:: Records ::

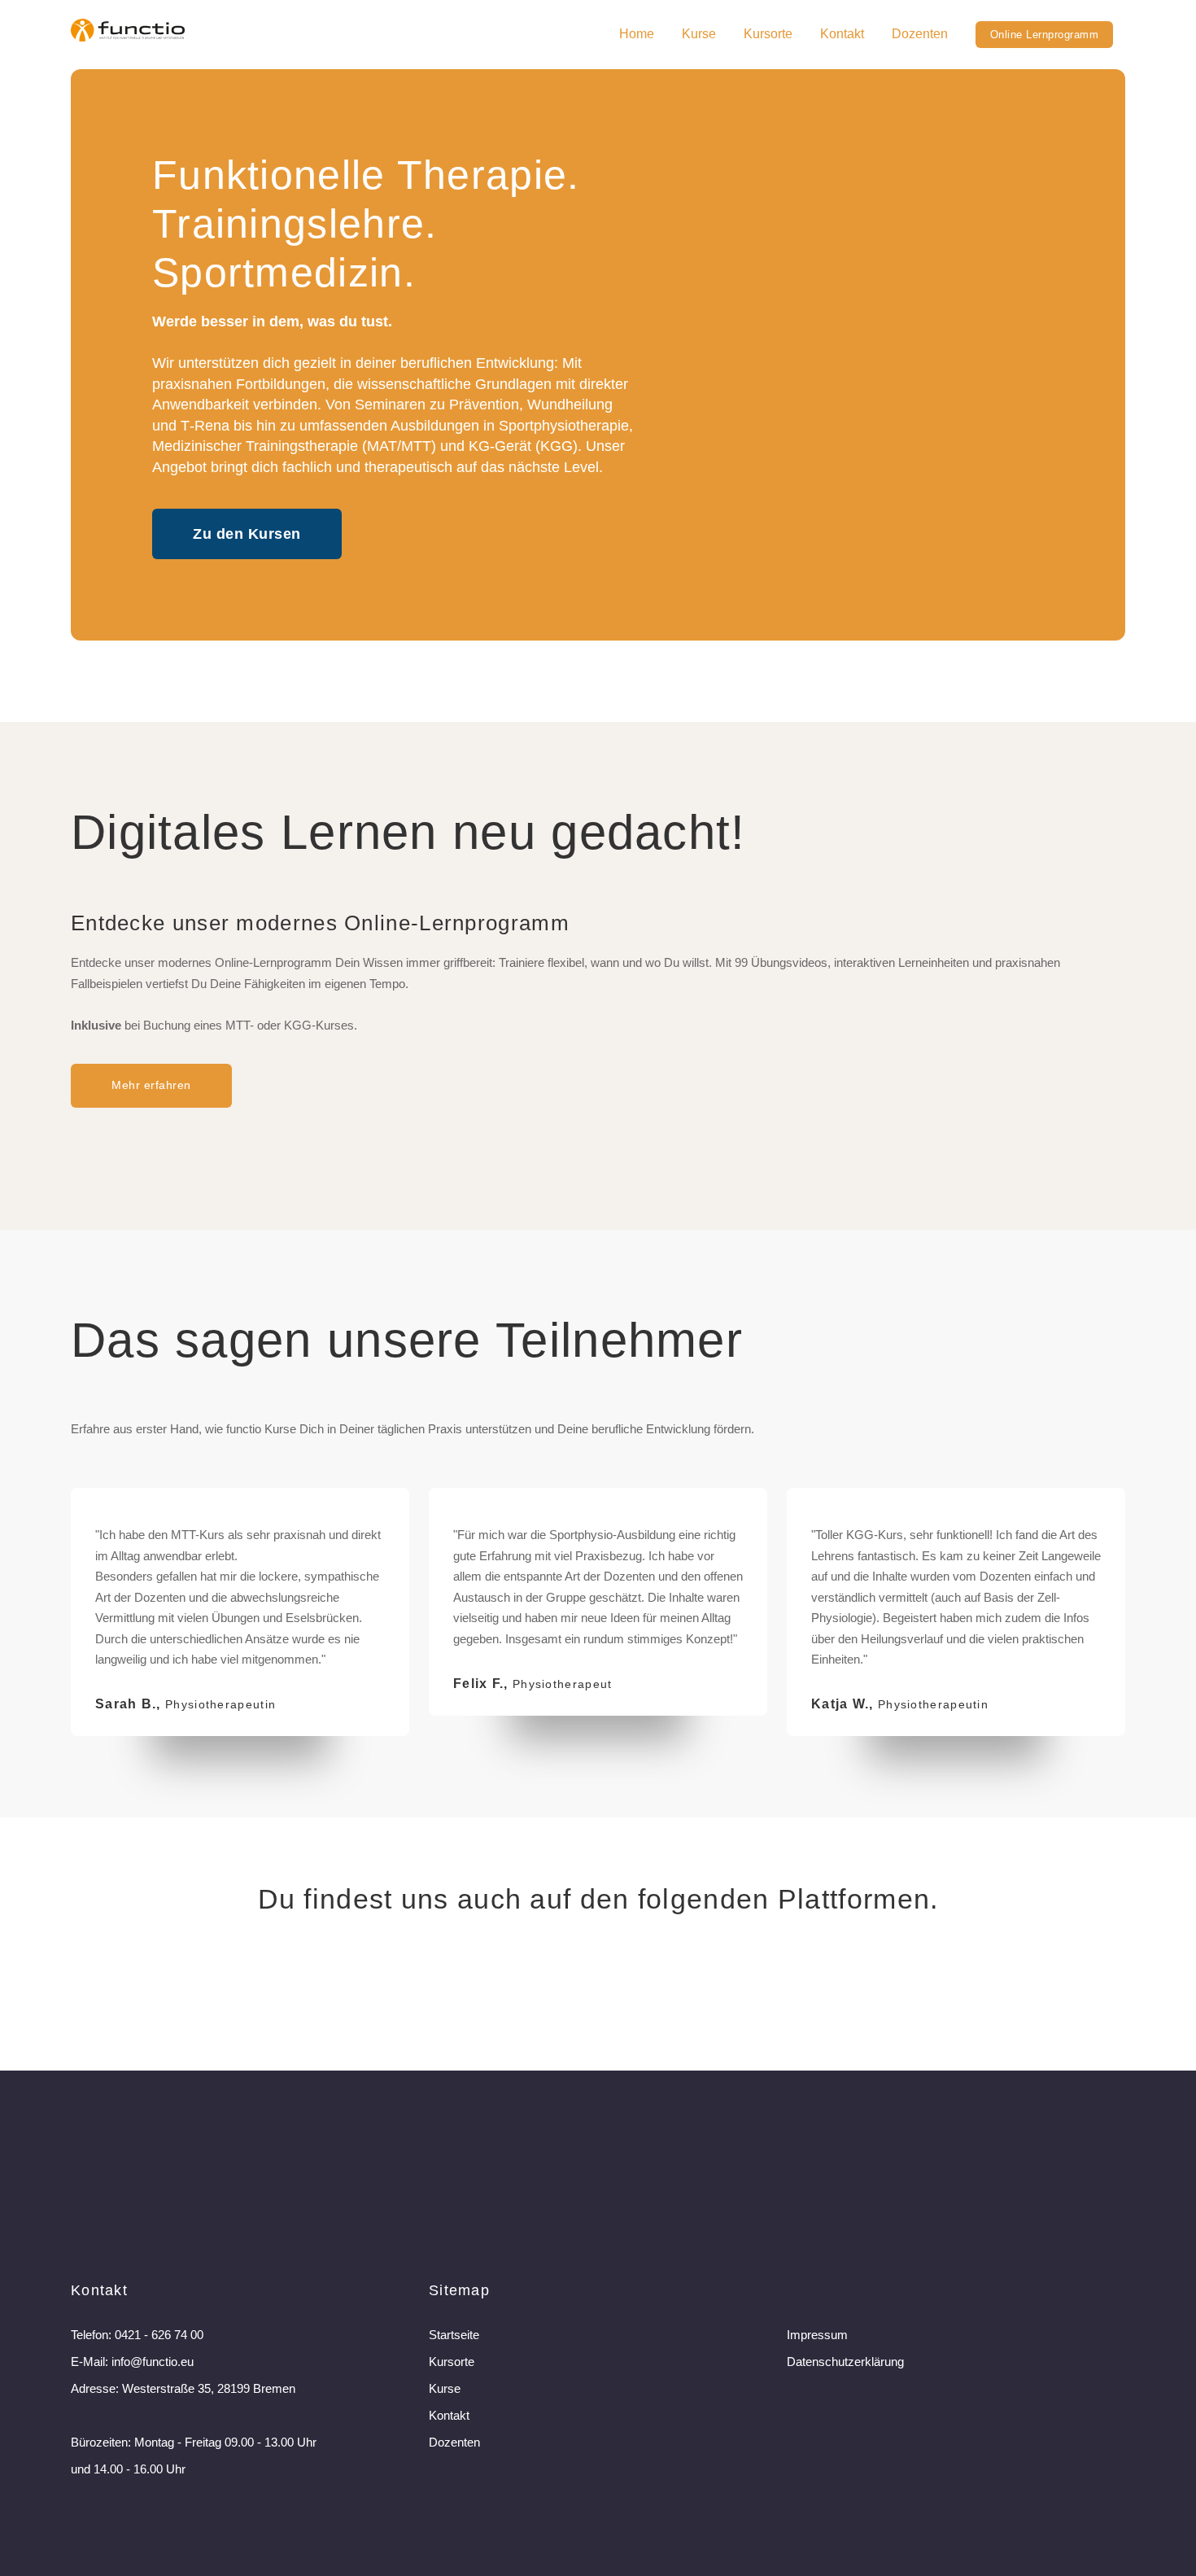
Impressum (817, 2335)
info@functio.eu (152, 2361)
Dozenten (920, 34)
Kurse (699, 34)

:::
:: Records ::

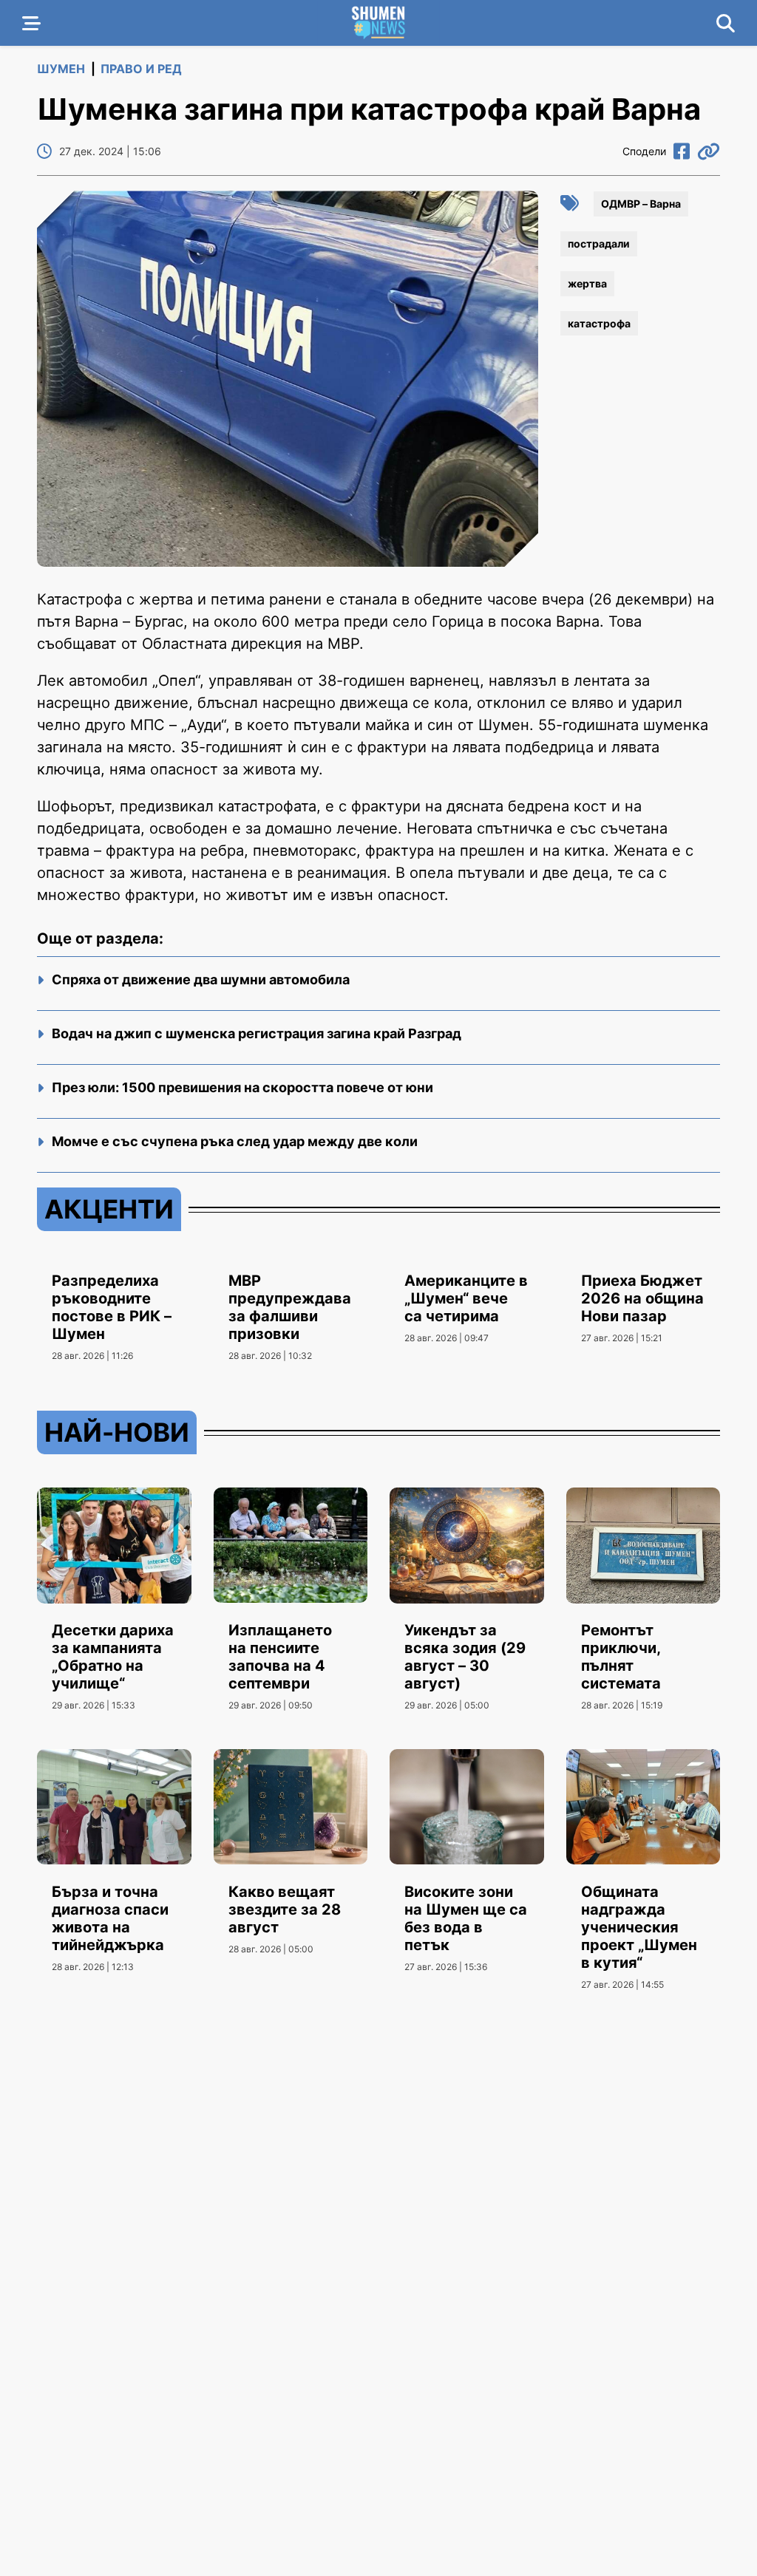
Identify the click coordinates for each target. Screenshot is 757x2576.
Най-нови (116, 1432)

:::
:: Records ::

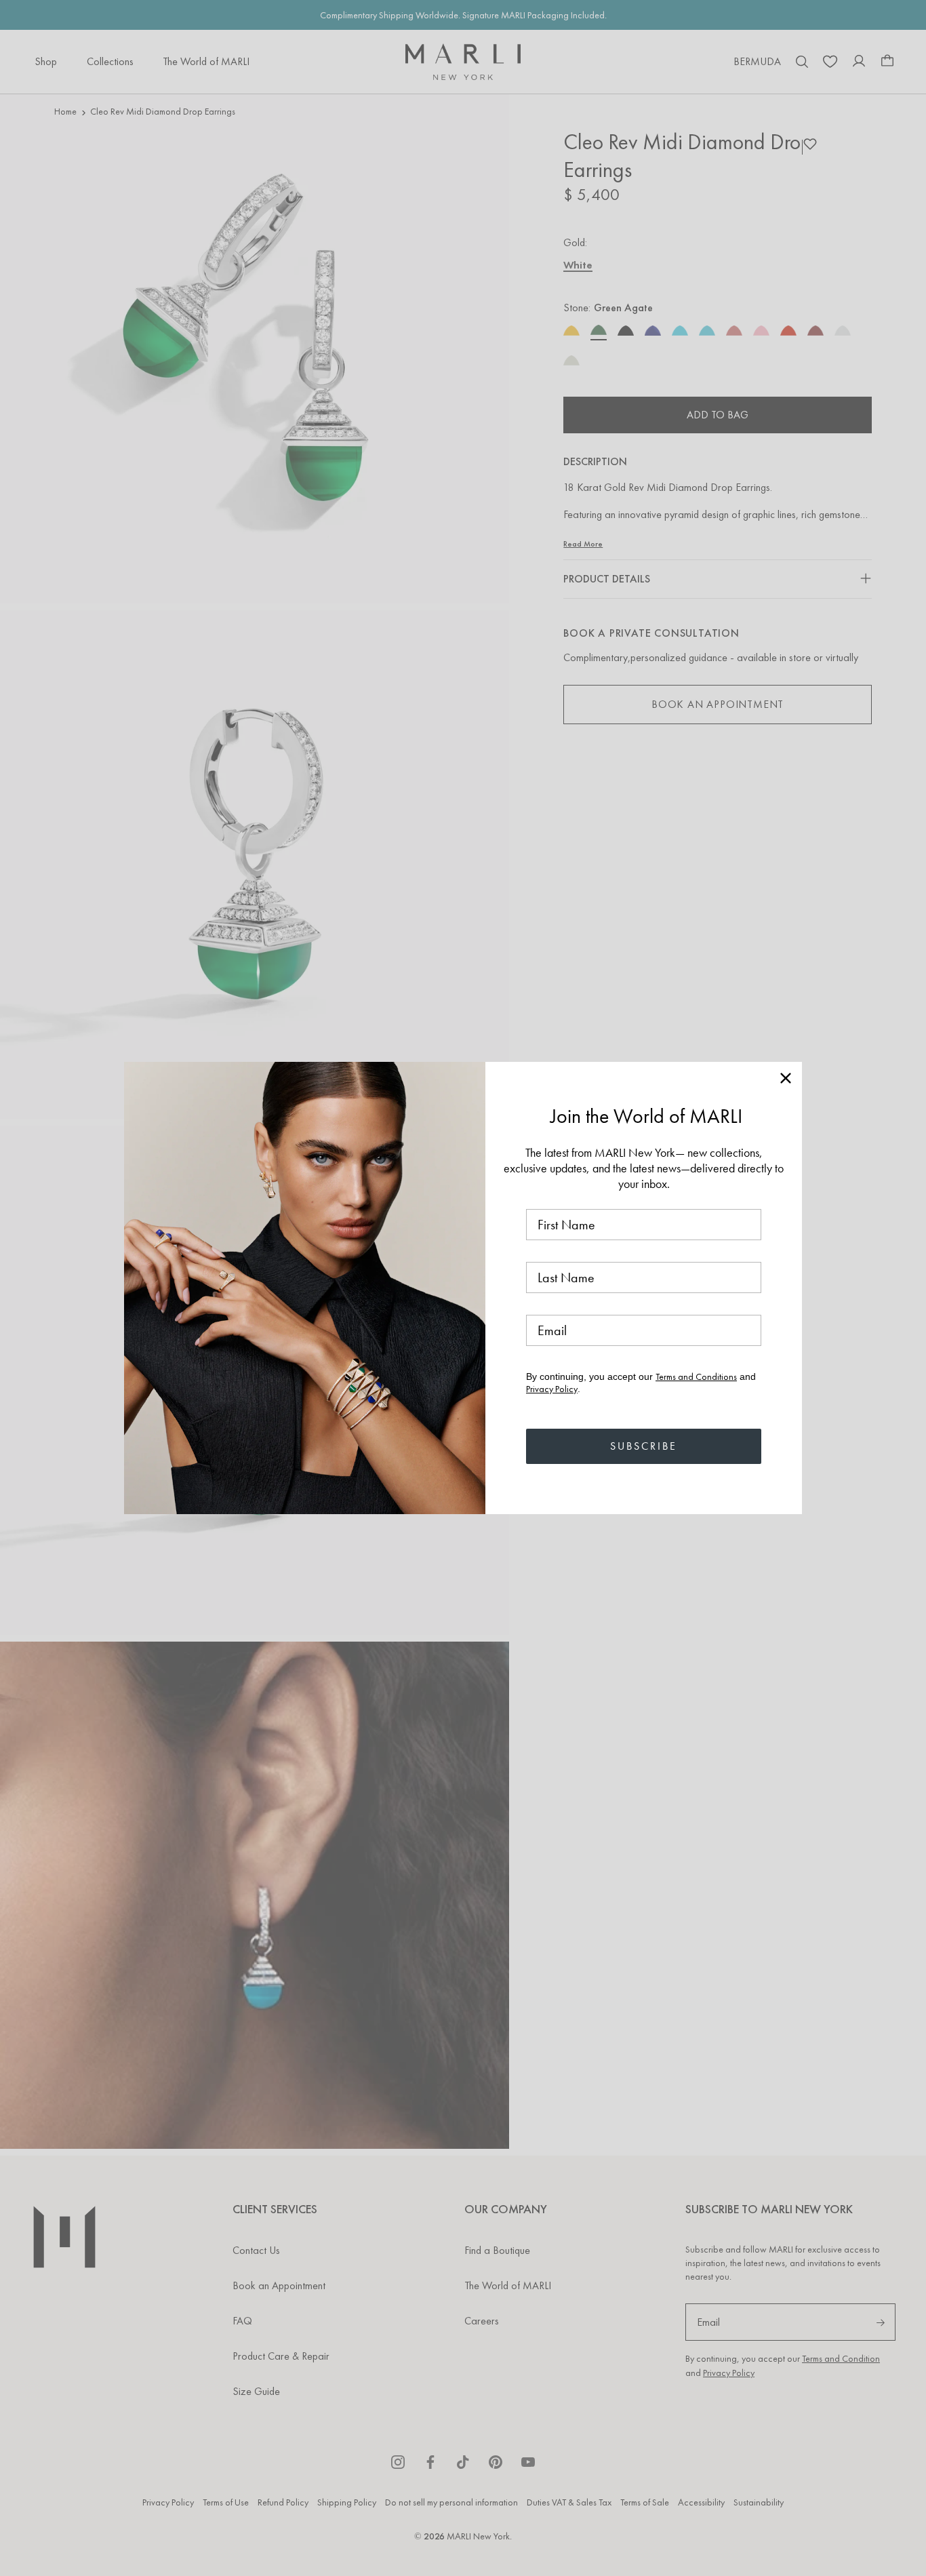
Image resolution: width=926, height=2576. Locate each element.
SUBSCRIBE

:::

- Exercise brief -
Which lines run from the one holding "Identify the click" through the one holding "Най-нови (116, 1432)" in the records above? Repeat them exactly, both included, and nothing more.

- Written response -
Identify the click coordinates for each target. Screenshot is 757x2576.
Най-нови (116, 1432)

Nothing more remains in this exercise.